Selon Moura, le récit de Priestley semble être la principale source sur laquelle de nombreuses illustrations ultérieures étaient basées.
Depuis que Priestley a mentionné le fils de Franklin, par exemple, un enfant apparaît souvent dans les dessins et les gravures, bien que curieusement, ce gamin semble beaucoup plus jeune que 21 ans, l'âge du fils de Franklin à l'époque.
De plus, comme Priestley n'a pas souligné l'importance de l'abri dans son récit, presque toutes les illustrations montrent Franklin et son fils debout dans un champ ouvert. Une seule fois, ils sont représentés blottis sous le couvert d'un toit de chaume.
D'autres fois, c'est la clé qui manque. Franklin est rarement illustré en utilisant une isolation lorsqu'il tient le cerf-volant. Les deux sont des détails cruciaux.
La première illustration analysée par Moura, intitulée Le philosophe et son cerf-volant, représente en fait Franklin tenant la corde du cerf-volant au-dessus de la clé.
Cela aurait ruiné toute l'expérience car cela signifiait que l'objet métallique serait mis à la terre et ne pourrait pas conduire d'étincelle.

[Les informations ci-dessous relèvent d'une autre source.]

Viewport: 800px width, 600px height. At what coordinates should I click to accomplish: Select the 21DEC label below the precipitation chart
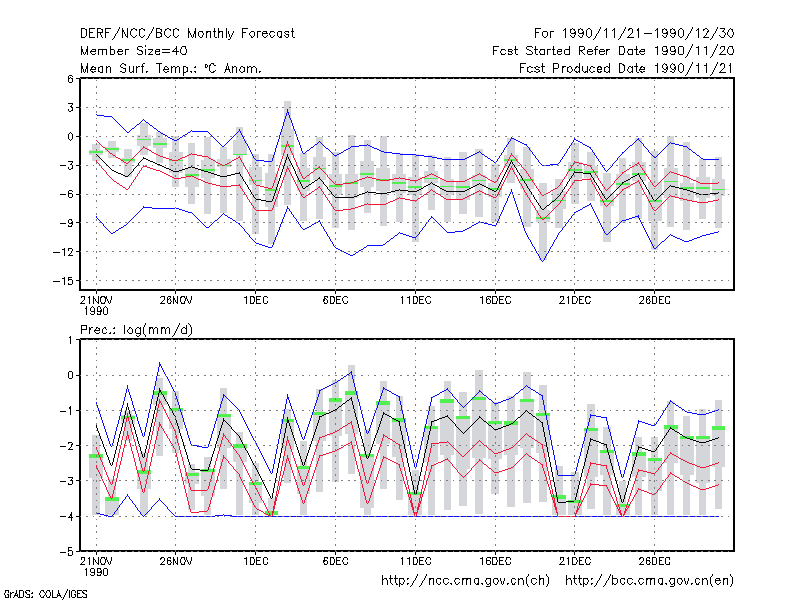[x=574, y=561]
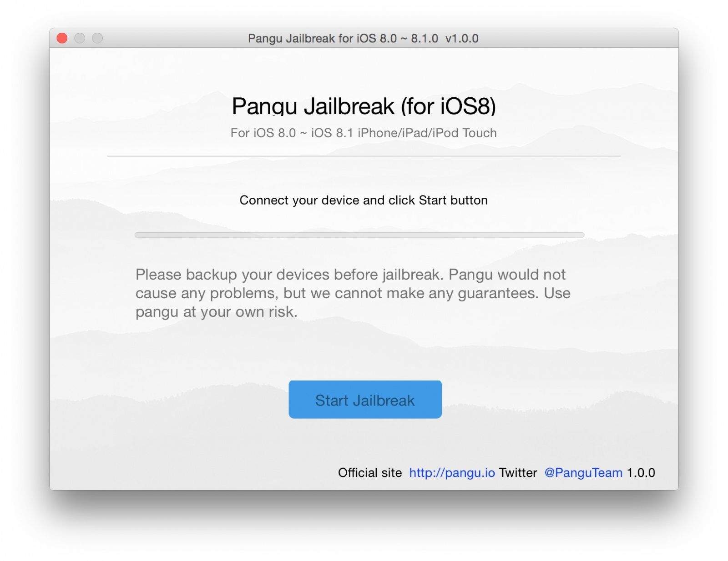728x561 pixels.
Task: Click the Start Jailbreak button
Action: 365,400
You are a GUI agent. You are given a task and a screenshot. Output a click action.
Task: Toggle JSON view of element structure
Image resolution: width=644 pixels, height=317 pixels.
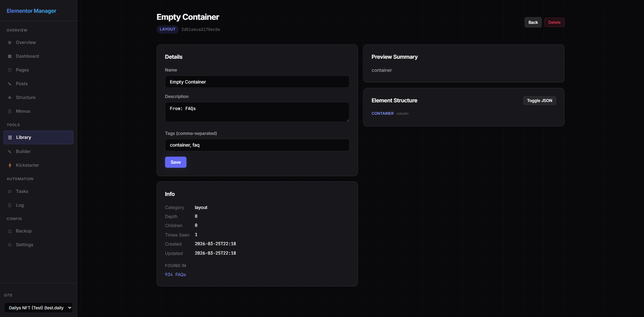pos(539,101)
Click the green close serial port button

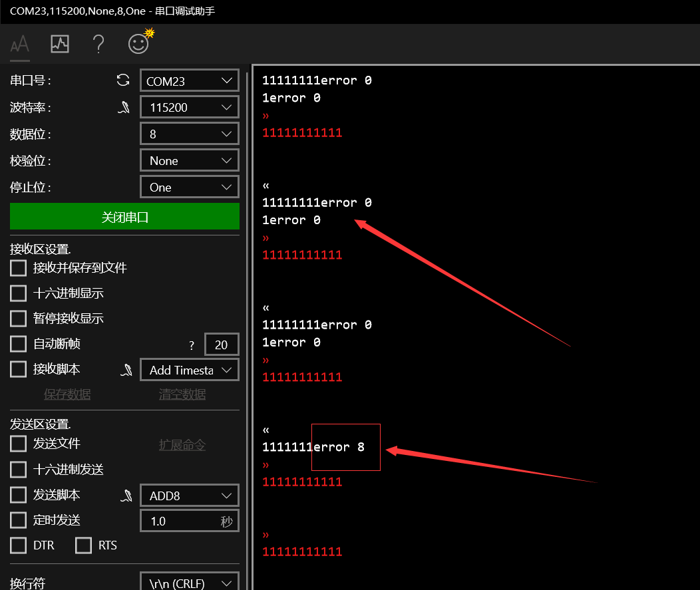pos(124,217)
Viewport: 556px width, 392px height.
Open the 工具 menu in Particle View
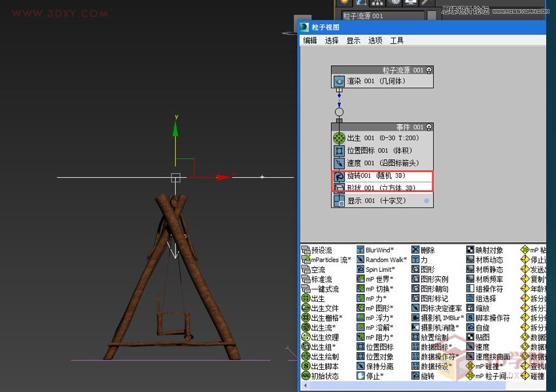(397, 41)
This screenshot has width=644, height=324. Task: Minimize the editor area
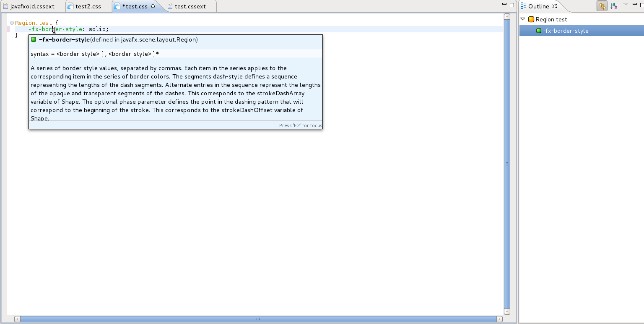[x=504, y=4]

"Pire encore", écrit Moura, d'autres illustrations suggèrent que la foudre a effectivement frappé le cerf-volant ou quelque part à proximité, "ce qui aurait certainement tué à la fois Benjamin et William Franklin".
L'interprétation erronée pourrait provenir du fait que Priestley a décrit de manière inexacte l'électricité circulant dans la corde de cerf-volant de Franklin comme un «éclair».
L'historien Alberto Martinez est un expert de la mythologie derrière les découvertes scientifiques, et il dit que l'histoire de Franklin est l'une de ses préférées.
"Indépendamment de sa véracité ou de sa fausseté, il est fascinant d'imaginer que ce type a le courage et la stupidité de faire voler un cerf-volant dans un orage et qu'il a utilisé un jouet d'enfant pour tirer un "feu électrique" du ciel", explique Martinez.
"Il a la forme d'un mythe classique : l'histoire de Prométhée, qui a utilisé une longue tige de fenouil pour voler le feu au dieu du ciel et du tonnerre.
Mais Moura le voit un peu différemment.
Il pense que lorsque nous voyons des illustrations de l'expérience du cerf-volant dans un documentaire de Ken Burns, nous ne voyons pas les "détails intrigants" et négligeons les "erreurs scientifiques".
"Il y a des histoires bien plus complexes et intéressantes derrière ce qu'ils ont l'intention de représenter", explique Moura.
Ils disent que vous ne devriez jamais laisser les faits entraver une bonne histoire, mais parfois, révéler la vérité est la meilleure histoire après tout.
L'étude a été publiée dans Science & Education.